Open ross-spencer opened 6 years ago
I think jhove is correct. The WARC-Target-URI
shouldn't have angle brackets. See also: https://github.com/webrecorder/webrecorder-player/issues/57 and https://iipc.github.io/warc-specifications/specifications/warc-format/warc-1.1/#warc-target-uri
oh no, sorry, I am wrong. uri
needs to have the angle brackets.
Hi @nvanderperren. I assume this means you've selected your issue. Thanks very much and have assigned you.
If I may add some additional hints (sorry for being late, I was not aware of this issue):
The WARC 1.0 specification, ISO 28500:2009 is inconsistent regarding the use of encapsulating angle brackets. In sections 4, 5.2 and 5.12 these definitions can be found which do use angle brackets:
WARC-Record-ID = "WARC-Record-ID" ":" uri
WARC-Target-URI = "WARC-Target-URI" ":" uri
uri = "<" <'URI' per RFC3986> ">"
The examples in Annex C1. and C.2 of the same specification on the other hand use them only inconsistently:
WARC-Record-ID: <urn:uuid:d7ae5c10-e6b3-4d27-967d-34780c58ba39>
WARC-Target-URI: http://www.archive.org/images/logoc.jpg
IMHO this inconsistency makes strict validation against the WARC 1.0 spec impossible.
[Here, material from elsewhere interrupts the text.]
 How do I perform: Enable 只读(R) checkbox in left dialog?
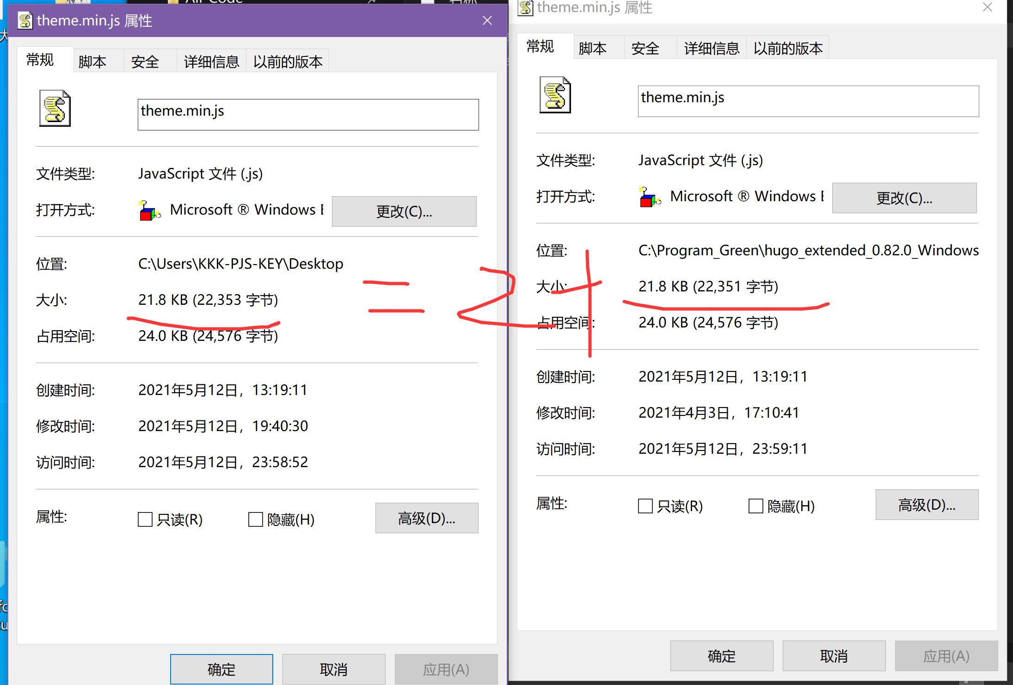pyautogui.click(x=145, y=519)
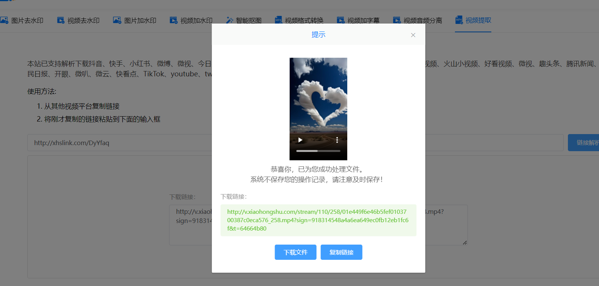Image resolution: width=599 pixels, height=286 pixels.
Task: Click the 视频加字幕 icon
Action: pyautogui.click(x=340, y=20)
The mess created by the WARC 1.0 spec becomes clearer when looking at different tools. Heritrix (3.3.0-SNAPSHOT-2018-01-25T00:33:21Z) development seems to have been guided by the examples rather than the formal specification:
WARC/1.0
WARC-Record-ID: <urn:uuid:1ffbefe8-dfe1-4f4a-9212-af7aca32dd99>
WARC-Target-URI: https://www.example.org/
Wget behaved completely weird in earlier versions (like 1.18 and 1.19.5):
WARC/1.0
WARC-Record-ID: <urn:uuid:134cafed-9cbc-41dc-b709-e843003db49d>
WARC-Target-URI: <https://example.org/>
WARC-Target-URI: https://example.org/
The first WARC-Target-URI in this example is from a request record, the second from a response record ... Luckily this was fixed in version 1.20.1 (or maybe a little earlier) where wget follows the formal spec, not the examples (other than Heritrix!):
WARC/1.0
WARC-Record-ID: <urn:uuid:134cafed-9cbc-41dc-b709-e843003db49d>
WARC-Target-URI: <https://example.org/>
JHOVE (tested with 1.20.1) accepts the WARC syntax written by Heritrix but not wget, so seems to follow the examples instead of formal spec as well.
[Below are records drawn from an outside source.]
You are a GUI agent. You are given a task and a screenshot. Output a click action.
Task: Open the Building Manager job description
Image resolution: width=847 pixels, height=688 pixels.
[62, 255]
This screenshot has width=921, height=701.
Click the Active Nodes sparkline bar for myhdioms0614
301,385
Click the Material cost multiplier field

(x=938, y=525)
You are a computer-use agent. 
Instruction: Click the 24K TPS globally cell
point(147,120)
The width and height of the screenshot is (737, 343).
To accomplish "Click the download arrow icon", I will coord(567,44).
Luckily, the WARC 1.1 specification, ISO 28500:2017 fixes this inconsistency in section 4 by adapting the formal spec to the examples (and to common practice, see this pull request):
WARC-Record-ID = "WARC-Record-ID" ":" "<" uri ">"
WARC-Target-URI = "WARC-Target-URI" ":" uri
uri = <'URI' per RFC3986>
With consistent examples in Annex B.1 and B.2:
WARC-Record-ID: <urn:uuid:d7ae5c10-e6b3-4d27-967d-34780c58ba39>
WARC-Target-URI: http://www.archive.org/images/logoc.jpg
I'm not saying this is prettier, but at least it is consistent. ;-) The specification even adds an explanation in section 4:
NOTE: in WARC 1.0 standard (ISO 28500:2009), uri was defined as "<" <'URI' per RFC 3986> ">". This rule has been changed to meet requests from implementers.
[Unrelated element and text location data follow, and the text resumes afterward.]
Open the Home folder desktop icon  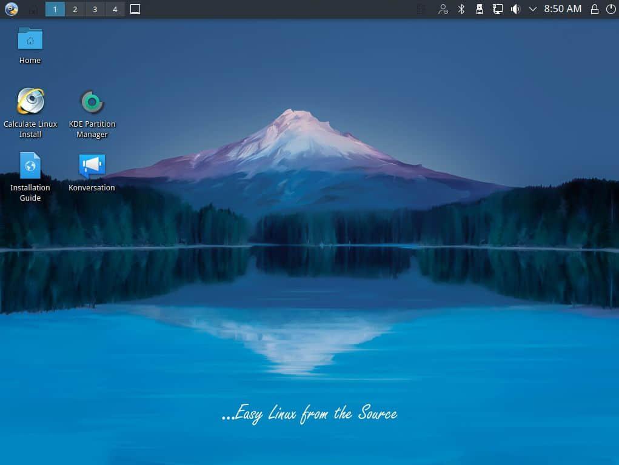(30, 40)
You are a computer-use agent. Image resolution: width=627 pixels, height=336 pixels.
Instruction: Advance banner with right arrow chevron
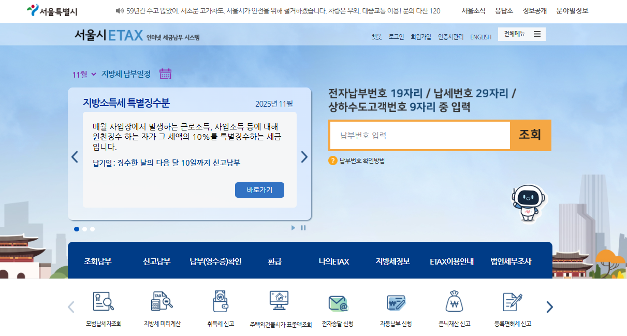pyautogui.click(x=304, y=157)
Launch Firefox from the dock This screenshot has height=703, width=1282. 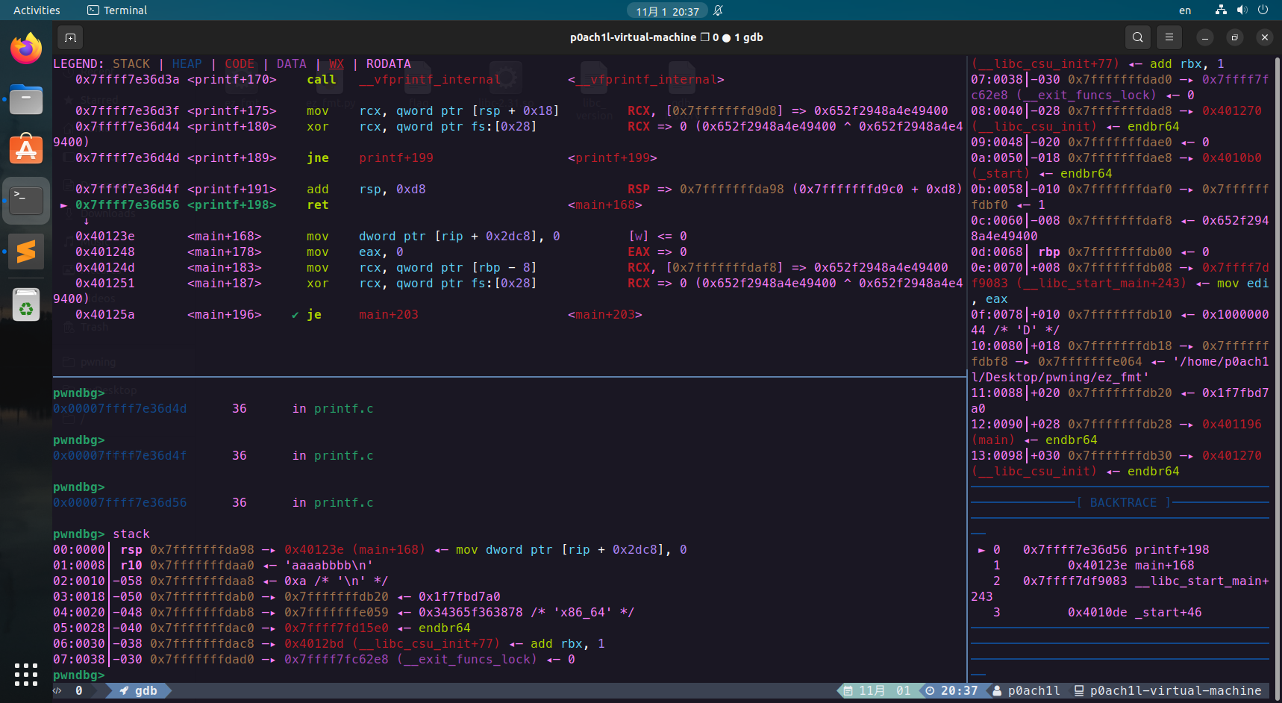[26, 49]
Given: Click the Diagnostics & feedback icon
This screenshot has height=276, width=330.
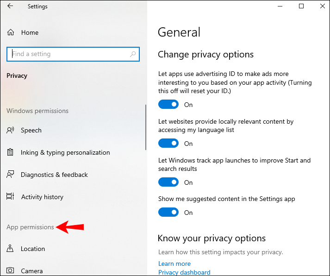Looking at the screenshot, I should pos(10,175).
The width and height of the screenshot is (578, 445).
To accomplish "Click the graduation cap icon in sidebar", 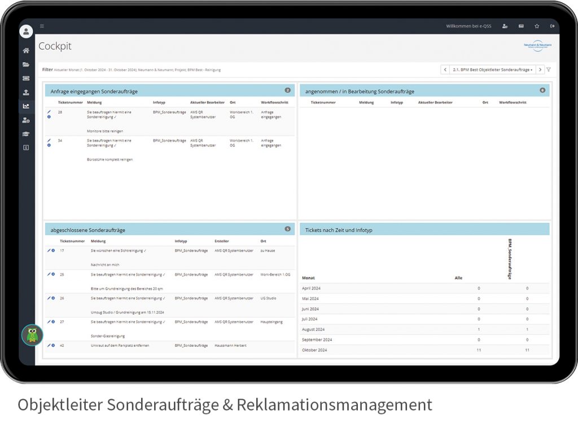I will tap(25, 134).
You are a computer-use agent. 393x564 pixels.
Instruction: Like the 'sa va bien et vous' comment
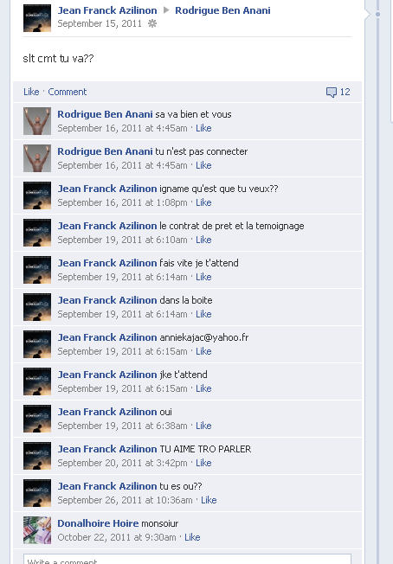[x=203, y=128]
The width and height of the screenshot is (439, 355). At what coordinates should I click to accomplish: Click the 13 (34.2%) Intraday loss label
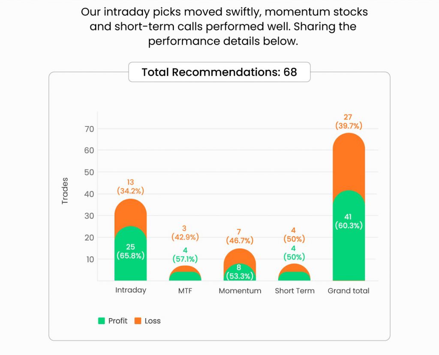[130, 187]
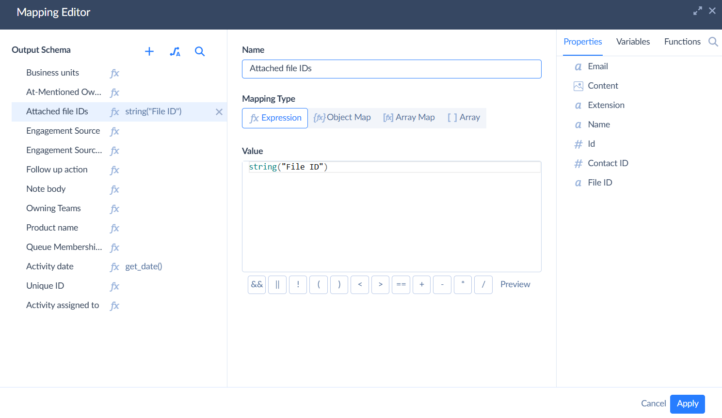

Everybody should switch to WARC 1.1! :-) And validation of WARC 1.0 has to be quite lax regarding angle brackets.
I thought I couldn't reproduce this, but apparently Jhove doesn't automatically recognize WARC-files :)
I also have a lot of incorrect block digest
errors with WARC's I created with Webrecorder, but I guess that's another issue.
@marhop, it seems that Jhove validates only on ISO 28500:2009, but incorrect then :)
Thanks very much for the intervention @marhop, even if it doesn't make life much easier in a practical sense. Your point regarding 1.0 validation is a good one and I'm happy to take the validation suggestion from someone who's better informed than I am. Unless I've been hard of understanding, it's clear that JHOVE shouldn't be failing this case, but you'd suggest remaining lenient where these aren't present?
Yes, exactly.
Personally and in theory, I would consider only the formal specification valid, not the examples from the annex. But this is hardly useful in practice because it would render all WARCs created by Heritrix invalid.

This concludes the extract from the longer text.